In December 2020, Cellebrite published a blog article discussing how they “broke” Signal. While the article has since been heavily edited, a copy of the original is still available from the Wayback Machine.
In their article, Cellebrite made the assumption that a user’s phone was unlocked and that the attacker could access values stored in the device’s secure storage. With these assumptions in place, Cellebrite claimed that they could access the user’s messages stored on the device. In terms of physical security, this is equivalent to saying that, if a thief had a copy of the front door key and the code to the alarm system, they could break in and steal the TV. While this may happen, it isn’t the type of attack that your home security system - or a secure messaging application - is designed to prevent.
How Ciphr Works to Minimize Users’ Risk
The balance between security and usability is a challenging one for security-focused communications apps like Signal or Ciphr. With high security software, the user is still responsible for some aspects of security (such as using a strong password for the device and app). Ciphr enforces password rules and recommendations for a strong application password.
That being said, apps like Signal and Ciphr work hard to make their users as secure as possible. Ciphr includes a number of features designed to help protect the confidentiality of its users’ communications.
Argon2 Key Derivation
Password guessing attacks are always a threat to users’ security. If someone can figure out your password, it becomes much more difficult to differentiate between a legitimate user and an attacker.
Key derivation functions (KDF) try to minimize the risk of these attacks by making password guessing attacks as slow and inefficient as possible. Ciphr uses the Argon2 KDF, which is designed to provide protect against specialized hardware like GPUs and ASICs commonly used for password cracking attacks. To learn more about Argon2 and the benefits that it provides, check out this blog.

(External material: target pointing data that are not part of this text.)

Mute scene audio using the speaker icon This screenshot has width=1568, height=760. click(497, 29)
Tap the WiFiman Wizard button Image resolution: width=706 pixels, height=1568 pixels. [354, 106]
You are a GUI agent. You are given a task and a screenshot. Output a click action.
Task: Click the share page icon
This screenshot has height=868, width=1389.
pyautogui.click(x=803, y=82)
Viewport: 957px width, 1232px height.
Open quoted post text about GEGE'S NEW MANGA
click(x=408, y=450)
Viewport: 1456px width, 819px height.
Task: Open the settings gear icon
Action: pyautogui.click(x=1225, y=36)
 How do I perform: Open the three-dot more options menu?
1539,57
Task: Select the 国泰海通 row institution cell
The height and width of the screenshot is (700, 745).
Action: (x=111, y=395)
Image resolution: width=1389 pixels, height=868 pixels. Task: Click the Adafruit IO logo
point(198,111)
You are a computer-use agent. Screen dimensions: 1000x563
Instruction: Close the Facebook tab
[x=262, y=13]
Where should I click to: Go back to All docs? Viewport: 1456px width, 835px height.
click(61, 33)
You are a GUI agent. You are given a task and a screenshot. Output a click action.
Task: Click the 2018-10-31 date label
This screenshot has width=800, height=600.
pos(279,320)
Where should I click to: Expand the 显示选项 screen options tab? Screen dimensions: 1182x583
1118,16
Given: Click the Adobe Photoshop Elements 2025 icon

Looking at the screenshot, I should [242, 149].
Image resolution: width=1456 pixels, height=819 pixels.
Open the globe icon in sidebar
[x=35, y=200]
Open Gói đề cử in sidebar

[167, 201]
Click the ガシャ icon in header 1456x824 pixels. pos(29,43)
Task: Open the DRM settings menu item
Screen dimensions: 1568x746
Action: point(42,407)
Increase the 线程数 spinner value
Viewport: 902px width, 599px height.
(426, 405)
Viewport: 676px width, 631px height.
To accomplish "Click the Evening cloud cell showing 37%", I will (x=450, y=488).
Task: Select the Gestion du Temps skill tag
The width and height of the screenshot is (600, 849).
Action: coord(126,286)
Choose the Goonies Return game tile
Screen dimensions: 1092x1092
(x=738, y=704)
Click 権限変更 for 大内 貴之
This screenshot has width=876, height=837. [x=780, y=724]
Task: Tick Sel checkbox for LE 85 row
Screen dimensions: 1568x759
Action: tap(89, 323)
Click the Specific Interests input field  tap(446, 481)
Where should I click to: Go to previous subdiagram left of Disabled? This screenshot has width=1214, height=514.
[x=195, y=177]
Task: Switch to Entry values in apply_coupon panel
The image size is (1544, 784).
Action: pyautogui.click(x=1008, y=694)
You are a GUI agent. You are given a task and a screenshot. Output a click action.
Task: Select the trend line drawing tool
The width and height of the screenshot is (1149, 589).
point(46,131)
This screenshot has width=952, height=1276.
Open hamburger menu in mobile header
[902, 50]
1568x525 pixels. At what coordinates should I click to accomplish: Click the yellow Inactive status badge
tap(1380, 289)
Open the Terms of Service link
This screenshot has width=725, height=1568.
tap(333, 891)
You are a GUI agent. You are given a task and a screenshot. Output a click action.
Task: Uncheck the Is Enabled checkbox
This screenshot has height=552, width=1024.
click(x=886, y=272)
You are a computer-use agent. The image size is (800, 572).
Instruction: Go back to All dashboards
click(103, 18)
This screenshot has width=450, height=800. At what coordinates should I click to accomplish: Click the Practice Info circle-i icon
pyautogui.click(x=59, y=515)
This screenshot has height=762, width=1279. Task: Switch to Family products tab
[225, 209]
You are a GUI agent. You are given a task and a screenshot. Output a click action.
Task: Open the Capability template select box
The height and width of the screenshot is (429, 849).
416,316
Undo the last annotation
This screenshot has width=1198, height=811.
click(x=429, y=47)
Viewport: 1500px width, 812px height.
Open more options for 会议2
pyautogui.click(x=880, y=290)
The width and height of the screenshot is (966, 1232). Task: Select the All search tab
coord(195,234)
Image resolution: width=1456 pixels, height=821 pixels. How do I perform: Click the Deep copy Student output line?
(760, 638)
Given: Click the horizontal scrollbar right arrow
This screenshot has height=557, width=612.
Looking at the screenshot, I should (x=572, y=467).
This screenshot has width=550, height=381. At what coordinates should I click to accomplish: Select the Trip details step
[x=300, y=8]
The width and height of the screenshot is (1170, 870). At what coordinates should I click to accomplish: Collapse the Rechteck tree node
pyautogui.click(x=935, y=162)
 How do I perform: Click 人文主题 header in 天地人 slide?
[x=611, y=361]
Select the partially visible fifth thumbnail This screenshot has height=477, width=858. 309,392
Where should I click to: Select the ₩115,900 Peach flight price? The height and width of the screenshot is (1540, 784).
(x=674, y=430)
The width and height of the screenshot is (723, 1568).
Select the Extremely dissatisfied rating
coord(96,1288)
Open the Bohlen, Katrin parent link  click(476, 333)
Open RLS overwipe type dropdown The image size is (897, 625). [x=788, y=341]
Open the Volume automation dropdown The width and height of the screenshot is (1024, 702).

Ciphr offers the user a choice when configuring Argon2 in their app. Argon’s protections are based on using a high number of iterations and memory in deriving a key from a password. If you’re willing to wait a little longer to open your app (and use a strong password), then Argon2 can make your password exponentially more difficult to break. However, if you turn these settings down - making the app load faster - you are prioritizing speed of use with a slight sacrifice to security. However, the use of Argon2 means that Ciphr will still be more secure than apps that don’t use it.
Many of Cellebrite’s attacks are focused on extracting secret keys from on-device memory. This memory is typically only accessible from inside a particular app, but if the attacker can gain access to an unlocked device and app or guess the appropriate passwords, then this can provide access to encrypted data stored on the device.
Ciphr includes an option – that the user can choose to enable – to use a composite key to provide additional protection against this type of attack. The user’s password is used to derive a secret value that enables the actual decryption key to be downloaded from Ciphr’s servers. Without the user’s password, no-one – not even Ciphr – knows which of the encrypted passwords stored on its servers belongs to a particular user. This means that an attacker needs to be connected to the Internet and have access to the mobile device's storage when trying to guess a user’s password.
Additionally, the values used to find and download keys stored on Ciphr's server are regularly refreshed. This means that an attacker would regularly need to start over when trying to crack a user’s password. Combined with Argon2’s resistance to password guessing, this makes it much more difficult to successfully guess a Ciphr user’s password.
Using Ciphr Securely
Ciphr makes a serious effort to protect a user’s data against disclosure. It’s important that a user takes the security they can control seriously too in order to avoid it being undermined. If a user’s Ciphr password is written down somewhere in a way that an attacker could potentially access it, then the user is making life that much simpler for an attacker.
Secure messaging apps like Ciphr provide users with options to improve their data privacy and security. However, the decision of whether or not to use these options lies with the user. Choosing to disable or weaken these protections may provide usability benefits but weakens data security.